When news of the younger soldier’s death reached the court, Attalus held Pausanias responsible. For vengeance’s sake, he got the king’s former lover drunk and had him sexually assaulted. Once he’d recovered, Pausanias went to Philip seeking justice. But Philip was reluctant to move against Attalus, who was both a valued military leader and a relation by marriage. The death of his younger lover may also have hardened the king’s heart. So instead of rebuking Attalus, Philip tried to placate Pausanias by giving him a higher position in the somatophylakes.
Pausanias seems to have taken the token gesture for what it was, however.
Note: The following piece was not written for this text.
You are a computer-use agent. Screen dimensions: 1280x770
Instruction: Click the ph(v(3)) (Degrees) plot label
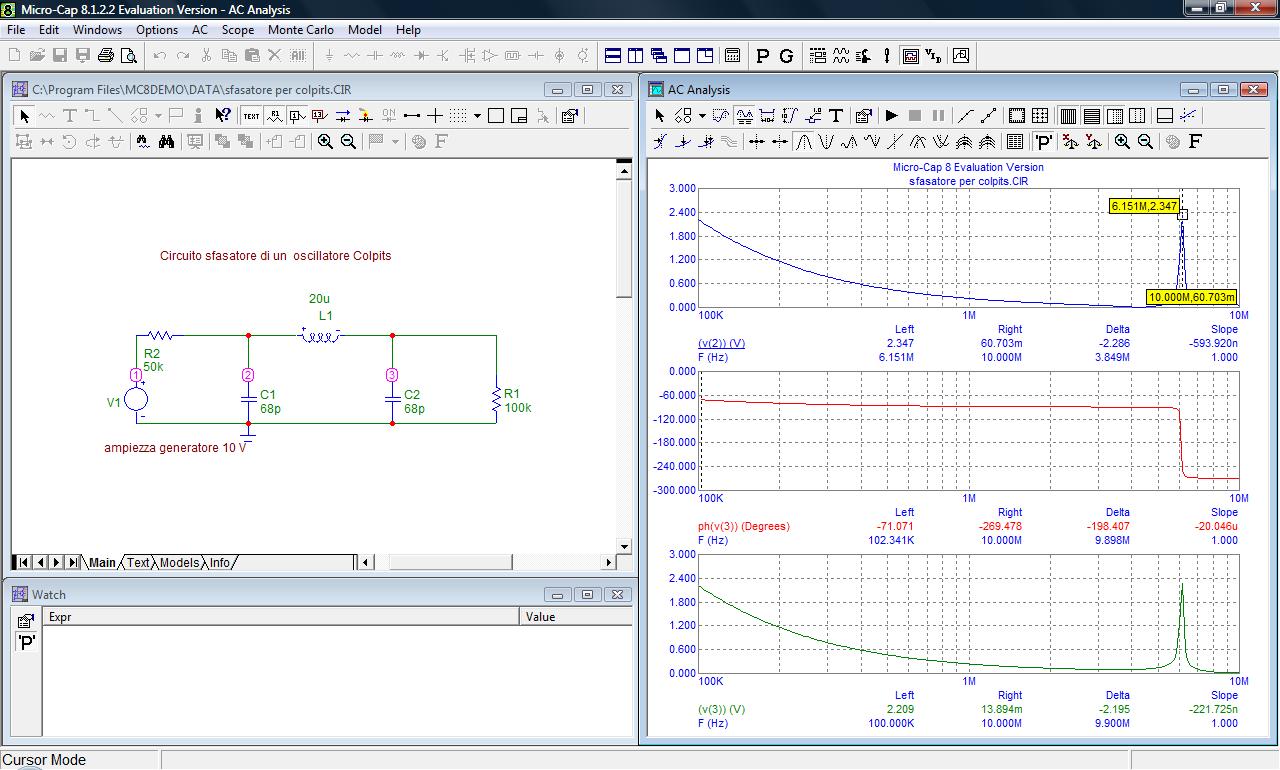point(743,526)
Twice spurned now, he redirected his enmity towards the king who kept rejecting him and bided his time.
FAMILY STRIFE: The generally accepted story that Pausanias tried to run towards two horses, though, and the “fact” that his pursuers killed him rather than bringing him in alive for questioning, leaves open the possibility that he had help and/or encouragement in killing Philip. Was he supposed to have had assistance from someone who thought better of committing regicide at the last second? Was that help one of the three other members of the bodyguard who killed him before he could implicate his accomplices and/or patrons? And why did a member of Philip’s personal bodyguard, who attended on the king’s person at all times, wait until a politically significant moment to make his move?
The easiest answer to these types of questions was/is that Alexander and/or Olympias was/were the real architects of Philip’s assassination. Olympias’s marriage to Philip had never been a love-match, and well before that fateful day in the Aegean theater relations had turned to out-and-out hate. Things got so bad, in fact, that Philip repudiated his marriage to Olympias and cast doubt on whether or not he considered Alexander a legitimate heir. So did an intra-family power play result? Proponents of this theory point to Alexander’s messy purge of potential rivals in his pursuit of “justice” after the killing (which included the crucifixion of Pausanias’s corpse), and Olympias’s supposed glorification of Pausanias’s body and memory.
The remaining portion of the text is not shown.